Funny, charming and human make for a winning tonic.
The spots really appeal to boomer me, which might spell trouble for Apple, since they’re aimed at Gen Z.
Directed by comedy mastermind Tom Kuntz and shot by Oscar-winning cinematographer Hoyte Van Hoytema, the videos demonstrate some basic product features tucked into miniaturized-campy-horror films.
I laughed out loud at “Powered,” the weirdest and funniest of the three. It opens with the sounds of a ticking clock, foreboding music, and the clicking, encroaching heels of a librarian. She favors the signature severe librarian look of the 1950s with bun, specs, and bow-ed blouse while presiding over a very dark space. She approaches the kid innocently sitting at a table under a Tudor-ish window as he happily taps away, lost in the sophisticated digital world of design on his Mac Pro.
She loudly doubts the laptop’s ability to handle multiple apps and large files.
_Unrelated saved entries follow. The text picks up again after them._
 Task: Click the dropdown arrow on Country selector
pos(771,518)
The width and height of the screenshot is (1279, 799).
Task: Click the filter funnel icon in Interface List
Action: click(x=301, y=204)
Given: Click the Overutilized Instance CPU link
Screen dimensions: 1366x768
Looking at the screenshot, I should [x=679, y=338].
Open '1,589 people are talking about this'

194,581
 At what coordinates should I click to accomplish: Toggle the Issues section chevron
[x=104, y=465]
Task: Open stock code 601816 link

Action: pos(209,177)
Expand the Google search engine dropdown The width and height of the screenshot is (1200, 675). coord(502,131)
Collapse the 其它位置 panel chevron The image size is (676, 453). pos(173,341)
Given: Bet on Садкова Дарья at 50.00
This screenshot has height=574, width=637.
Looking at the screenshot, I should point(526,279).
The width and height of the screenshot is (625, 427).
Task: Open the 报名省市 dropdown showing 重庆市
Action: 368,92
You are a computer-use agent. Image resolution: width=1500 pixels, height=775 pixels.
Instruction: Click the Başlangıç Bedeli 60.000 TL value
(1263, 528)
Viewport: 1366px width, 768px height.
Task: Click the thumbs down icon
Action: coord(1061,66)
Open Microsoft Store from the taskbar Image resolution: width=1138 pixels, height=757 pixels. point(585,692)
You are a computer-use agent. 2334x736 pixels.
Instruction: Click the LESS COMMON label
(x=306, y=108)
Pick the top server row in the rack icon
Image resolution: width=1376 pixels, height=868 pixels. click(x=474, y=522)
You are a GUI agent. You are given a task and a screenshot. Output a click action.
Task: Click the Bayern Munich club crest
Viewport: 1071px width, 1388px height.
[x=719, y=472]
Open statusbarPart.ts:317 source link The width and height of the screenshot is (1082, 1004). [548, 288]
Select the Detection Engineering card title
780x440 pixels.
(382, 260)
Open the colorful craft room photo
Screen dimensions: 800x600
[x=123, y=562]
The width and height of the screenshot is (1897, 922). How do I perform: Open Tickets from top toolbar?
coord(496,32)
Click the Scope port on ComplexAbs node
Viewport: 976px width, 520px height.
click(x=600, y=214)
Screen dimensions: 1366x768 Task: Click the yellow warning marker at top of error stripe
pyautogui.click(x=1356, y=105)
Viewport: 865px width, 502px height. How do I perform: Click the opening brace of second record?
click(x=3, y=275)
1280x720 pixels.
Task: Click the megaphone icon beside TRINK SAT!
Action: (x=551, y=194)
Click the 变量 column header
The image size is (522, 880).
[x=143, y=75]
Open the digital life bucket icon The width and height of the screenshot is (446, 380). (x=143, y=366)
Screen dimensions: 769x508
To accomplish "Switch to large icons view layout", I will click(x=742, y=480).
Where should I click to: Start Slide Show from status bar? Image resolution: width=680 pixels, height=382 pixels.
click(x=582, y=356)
It gets crazier when she leans right into his face and whispers, “You think it won’t crash? You’re a hot dog in a hurricane.”
Coolly, he responds, “It’s a Mac. It’s running fine.”
An end card reads, “Supercharged by Apple silicon.”Meanwhile a fresh-faced female student enters, searching for something. She taps an app her phone, hears a pinging sound, and announces "Found it!” as she unearths her Mac from atop a dark bench.